I have not blogged for several months. I think I can be forgiven, or at least forgive myself, for this. My father went to the hospital in late November for "ulcer pain," which was found to be pancreatic cancer. A short two-month fight later, he passed away on February 6. He was only 58 years old. I am basically shell-shocked. I have so many different feelings inside of me about it, but probably the main things I want to express on my blog are 1) how much his remorse and repentance and my forgiveness of him affected our relationship and 2) how much I relied on Jesus to get me through those two months. I almost feel kind of bad saying that, because, um, HELLO. I was not the one suffering pancreatic cancer.
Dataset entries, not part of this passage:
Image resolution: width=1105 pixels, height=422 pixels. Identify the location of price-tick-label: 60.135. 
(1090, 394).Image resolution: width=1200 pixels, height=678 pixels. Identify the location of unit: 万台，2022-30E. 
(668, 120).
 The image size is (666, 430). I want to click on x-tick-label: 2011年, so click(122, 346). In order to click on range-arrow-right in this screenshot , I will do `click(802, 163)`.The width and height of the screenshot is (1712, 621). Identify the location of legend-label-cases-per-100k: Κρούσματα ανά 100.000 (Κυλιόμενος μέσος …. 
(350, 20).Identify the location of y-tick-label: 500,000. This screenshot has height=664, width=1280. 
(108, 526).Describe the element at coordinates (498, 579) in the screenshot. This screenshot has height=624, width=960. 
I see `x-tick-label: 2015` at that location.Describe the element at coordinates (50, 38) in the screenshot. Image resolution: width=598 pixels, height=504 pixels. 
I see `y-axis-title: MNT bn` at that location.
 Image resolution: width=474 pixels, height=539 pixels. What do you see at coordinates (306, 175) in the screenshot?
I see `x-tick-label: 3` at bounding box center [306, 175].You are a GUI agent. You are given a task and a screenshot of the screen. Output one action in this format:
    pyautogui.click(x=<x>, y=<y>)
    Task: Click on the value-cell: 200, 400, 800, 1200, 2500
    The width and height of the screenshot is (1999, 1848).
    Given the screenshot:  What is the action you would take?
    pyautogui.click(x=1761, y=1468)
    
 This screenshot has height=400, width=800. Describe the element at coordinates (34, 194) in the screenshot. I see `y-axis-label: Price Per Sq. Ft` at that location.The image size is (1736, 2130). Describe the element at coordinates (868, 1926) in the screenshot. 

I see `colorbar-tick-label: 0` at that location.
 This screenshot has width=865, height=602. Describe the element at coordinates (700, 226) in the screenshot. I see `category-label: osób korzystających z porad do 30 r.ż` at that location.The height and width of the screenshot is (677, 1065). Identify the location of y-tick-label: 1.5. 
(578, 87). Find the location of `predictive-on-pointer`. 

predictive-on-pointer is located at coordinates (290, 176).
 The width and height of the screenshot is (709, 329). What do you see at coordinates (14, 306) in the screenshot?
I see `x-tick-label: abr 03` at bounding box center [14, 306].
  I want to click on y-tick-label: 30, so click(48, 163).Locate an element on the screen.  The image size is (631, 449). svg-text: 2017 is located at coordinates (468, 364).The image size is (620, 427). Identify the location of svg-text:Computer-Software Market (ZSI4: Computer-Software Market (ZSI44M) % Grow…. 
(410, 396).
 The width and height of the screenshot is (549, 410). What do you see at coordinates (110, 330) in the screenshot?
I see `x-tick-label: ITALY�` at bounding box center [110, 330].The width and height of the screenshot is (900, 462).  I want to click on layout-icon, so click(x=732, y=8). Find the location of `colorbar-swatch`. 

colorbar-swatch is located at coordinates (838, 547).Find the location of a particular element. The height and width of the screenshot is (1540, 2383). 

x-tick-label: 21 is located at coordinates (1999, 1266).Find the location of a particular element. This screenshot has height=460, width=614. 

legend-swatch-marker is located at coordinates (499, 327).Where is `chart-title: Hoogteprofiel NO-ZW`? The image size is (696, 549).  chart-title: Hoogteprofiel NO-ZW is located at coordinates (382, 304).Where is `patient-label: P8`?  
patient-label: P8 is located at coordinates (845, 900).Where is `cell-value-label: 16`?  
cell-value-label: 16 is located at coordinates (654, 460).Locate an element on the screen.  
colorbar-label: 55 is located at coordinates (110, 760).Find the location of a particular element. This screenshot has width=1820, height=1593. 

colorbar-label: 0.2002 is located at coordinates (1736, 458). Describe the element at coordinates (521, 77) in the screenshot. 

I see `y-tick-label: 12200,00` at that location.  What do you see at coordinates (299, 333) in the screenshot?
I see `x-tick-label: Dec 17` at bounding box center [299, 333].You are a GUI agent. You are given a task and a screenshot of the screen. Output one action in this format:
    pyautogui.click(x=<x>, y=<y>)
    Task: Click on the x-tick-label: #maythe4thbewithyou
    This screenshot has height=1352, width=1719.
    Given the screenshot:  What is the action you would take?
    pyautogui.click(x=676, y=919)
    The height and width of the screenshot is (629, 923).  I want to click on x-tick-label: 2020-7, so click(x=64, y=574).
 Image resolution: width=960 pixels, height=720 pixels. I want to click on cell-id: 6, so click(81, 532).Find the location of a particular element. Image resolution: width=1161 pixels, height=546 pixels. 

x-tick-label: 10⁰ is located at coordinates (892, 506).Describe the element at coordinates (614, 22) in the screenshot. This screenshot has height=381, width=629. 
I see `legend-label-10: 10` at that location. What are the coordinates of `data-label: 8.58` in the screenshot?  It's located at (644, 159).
He basically couldn't eat a meal for that entire time. But let me just say how much it eased my fears, my worries--how it gave me hope in the face of his dire circumstances, the ability to be honest with my father about his own relationship with God, about how I felt about him and our relationship, and how Jesus helped me just relate to a dying man. I read several times about Jesus' reaction to Lazarus's and John the Baptist's deaths. I went through a ton of photos yesterday, thinking about how He worked so many things out--the biggest one, being led by Him to move to Tennessee, which was an hour's drive away from where my dad had moved 8 months prior, and how my dad ended up in our city's hospital that entire time. I was literally just a 20-minute drive away from him that entire time, and his last week of life, just a 5-minute drive, since they had transferred him to a hospice just down the road. O_o I mean, for real. And mainly, how God mended our relationship and enabled us to have a real FRIENDSHIP as I grew up. I haven't had time to fully process or grieve, but I think this will take a long, long time. I miss you, Daddy.